◆ **Activity**: Keep every line in which "slider" occurs and drop the rest of the data.

◆ **Source information**:
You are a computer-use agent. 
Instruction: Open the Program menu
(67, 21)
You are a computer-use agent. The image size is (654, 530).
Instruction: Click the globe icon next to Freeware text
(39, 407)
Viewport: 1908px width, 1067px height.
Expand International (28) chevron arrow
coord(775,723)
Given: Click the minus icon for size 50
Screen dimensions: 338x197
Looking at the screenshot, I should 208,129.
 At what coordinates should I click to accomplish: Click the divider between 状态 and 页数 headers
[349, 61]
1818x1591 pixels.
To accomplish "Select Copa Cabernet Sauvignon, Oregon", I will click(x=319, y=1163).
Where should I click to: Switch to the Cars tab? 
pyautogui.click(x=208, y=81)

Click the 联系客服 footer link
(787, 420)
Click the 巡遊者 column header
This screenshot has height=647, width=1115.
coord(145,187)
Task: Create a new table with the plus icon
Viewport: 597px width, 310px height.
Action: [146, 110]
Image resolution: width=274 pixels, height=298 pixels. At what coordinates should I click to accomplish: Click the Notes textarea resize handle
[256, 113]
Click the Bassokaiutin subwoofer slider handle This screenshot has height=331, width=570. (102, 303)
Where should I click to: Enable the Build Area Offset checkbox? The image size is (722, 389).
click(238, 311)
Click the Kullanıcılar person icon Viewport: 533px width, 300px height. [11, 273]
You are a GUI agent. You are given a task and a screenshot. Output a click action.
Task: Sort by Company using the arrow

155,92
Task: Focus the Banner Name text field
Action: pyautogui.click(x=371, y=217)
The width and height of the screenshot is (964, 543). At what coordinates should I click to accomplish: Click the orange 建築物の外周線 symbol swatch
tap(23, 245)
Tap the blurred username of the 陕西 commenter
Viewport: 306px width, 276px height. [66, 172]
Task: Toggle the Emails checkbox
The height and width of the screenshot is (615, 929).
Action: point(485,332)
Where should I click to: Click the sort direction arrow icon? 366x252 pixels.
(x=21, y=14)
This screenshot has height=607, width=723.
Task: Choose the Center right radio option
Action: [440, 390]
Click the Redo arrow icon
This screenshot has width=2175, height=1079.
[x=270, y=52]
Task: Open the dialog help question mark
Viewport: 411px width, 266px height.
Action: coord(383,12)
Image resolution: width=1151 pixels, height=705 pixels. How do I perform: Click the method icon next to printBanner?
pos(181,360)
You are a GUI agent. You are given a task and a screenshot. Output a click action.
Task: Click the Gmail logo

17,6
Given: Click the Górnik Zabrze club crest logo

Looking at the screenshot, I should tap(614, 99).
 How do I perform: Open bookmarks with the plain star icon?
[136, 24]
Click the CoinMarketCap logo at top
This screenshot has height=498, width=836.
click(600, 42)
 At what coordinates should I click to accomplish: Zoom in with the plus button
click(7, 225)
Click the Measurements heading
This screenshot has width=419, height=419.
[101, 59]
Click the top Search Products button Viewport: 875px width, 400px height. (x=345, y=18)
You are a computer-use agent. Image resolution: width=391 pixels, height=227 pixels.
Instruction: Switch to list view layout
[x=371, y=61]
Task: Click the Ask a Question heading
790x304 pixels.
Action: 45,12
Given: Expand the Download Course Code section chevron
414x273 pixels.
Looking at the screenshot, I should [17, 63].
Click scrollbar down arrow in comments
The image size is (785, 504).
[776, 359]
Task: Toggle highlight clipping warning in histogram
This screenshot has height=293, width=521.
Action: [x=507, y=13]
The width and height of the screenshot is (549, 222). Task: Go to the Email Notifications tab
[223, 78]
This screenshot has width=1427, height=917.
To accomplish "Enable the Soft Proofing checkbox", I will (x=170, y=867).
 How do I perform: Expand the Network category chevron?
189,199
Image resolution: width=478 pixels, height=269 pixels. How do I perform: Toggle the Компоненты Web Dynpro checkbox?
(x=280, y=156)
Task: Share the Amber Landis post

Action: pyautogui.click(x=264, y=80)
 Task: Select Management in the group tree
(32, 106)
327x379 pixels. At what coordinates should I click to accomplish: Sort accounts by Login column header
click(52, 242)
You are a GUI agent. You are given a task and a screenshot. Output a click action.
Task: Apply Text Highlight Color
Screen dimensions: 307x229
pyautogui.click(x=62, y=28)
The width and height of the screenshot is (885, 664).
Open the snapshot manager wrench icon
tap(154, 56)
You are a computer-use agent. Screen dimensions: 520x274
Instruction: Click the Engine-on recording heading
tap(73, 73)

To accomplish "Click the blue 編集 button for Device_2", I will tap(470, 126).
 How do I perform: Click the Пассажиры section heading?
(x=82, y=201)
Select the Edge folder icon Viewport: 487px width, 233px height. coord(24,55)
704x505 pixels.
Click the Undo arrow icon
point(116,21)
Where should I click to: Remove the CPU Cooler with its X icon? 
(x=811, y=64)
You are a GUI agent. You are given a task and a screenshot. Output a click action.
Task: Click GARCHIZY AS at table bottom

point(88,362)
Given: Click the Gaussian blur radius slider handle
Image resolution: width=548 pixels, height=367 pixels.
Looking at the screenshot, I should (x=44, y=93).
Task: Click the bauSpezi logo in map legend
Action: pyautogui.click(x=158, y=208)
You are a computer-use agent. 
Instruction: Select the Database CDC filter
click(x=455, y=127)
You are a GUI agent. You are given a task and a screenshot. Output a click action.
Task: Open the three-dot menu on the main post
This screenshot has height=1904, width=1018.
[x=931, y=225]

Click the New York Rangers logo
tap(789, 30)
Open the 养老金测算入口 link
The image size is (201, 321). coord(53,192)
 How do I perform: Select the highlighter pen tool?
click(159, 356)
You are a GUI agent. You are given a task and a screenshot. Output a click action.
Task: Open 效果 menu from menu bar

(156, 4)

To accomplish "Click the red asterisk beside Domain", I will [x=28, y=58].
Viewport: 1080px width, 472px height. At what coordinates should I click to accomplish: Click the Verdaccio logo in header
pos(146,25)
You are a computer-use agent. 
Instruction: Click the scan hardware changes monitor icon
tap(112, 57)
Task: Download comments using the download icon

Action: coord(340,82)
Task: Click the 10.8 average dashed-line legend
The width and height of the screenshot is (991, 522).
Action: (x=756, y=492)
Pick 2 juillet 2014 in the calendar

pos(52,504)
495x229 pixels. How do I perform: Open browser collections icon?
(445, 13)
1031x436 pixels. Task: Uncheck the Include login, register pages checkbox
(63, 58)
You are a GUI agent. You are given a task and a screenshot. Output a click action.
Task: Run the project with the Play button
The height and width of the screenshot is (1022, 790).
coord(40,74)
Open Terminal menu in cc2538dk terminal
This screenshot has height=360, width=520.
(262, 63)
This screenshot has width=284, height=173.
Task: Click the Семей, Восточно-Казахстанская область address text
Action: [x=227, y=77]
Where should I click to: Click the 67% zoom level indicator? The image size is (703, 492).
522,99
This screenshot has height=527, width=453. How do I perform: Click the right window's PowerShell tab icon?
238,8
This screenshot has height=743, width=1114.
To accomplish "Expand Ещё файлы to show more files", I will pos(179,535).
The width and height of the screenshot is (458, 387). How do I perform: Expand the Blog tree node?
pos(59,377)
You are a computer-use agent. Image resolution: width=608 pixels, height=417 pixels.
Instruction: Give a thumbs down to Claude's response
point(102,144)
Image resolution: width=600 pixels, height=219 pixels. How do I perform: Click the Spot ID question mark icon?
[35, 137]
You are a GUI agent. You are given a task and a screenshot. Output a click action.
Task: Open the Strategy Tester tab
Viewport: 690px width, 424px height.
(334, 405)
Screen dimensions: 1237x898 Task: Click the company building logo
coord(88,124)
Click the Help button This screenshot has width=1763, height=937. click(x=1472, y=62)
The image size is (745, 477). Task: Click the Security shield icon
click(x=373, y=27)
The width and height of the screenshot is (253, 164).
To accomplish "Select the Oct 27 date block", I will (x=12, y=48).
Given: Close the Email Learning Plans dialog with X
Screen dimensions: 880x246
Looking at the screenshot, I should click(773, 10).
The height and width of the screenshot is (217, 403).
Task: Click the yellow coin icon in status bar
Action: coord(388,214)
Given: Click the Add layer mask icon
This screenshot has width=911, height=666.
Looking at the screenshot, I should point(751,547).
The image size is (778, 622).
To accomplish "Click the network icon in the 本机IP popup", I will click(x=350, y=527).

◆ **Completed exercise**:
Click the Bassokaiutin subwoofer slider handle This screenshot has height=331, width=570. (102, 303)
Given: Click the Gaussian blur radius slider handle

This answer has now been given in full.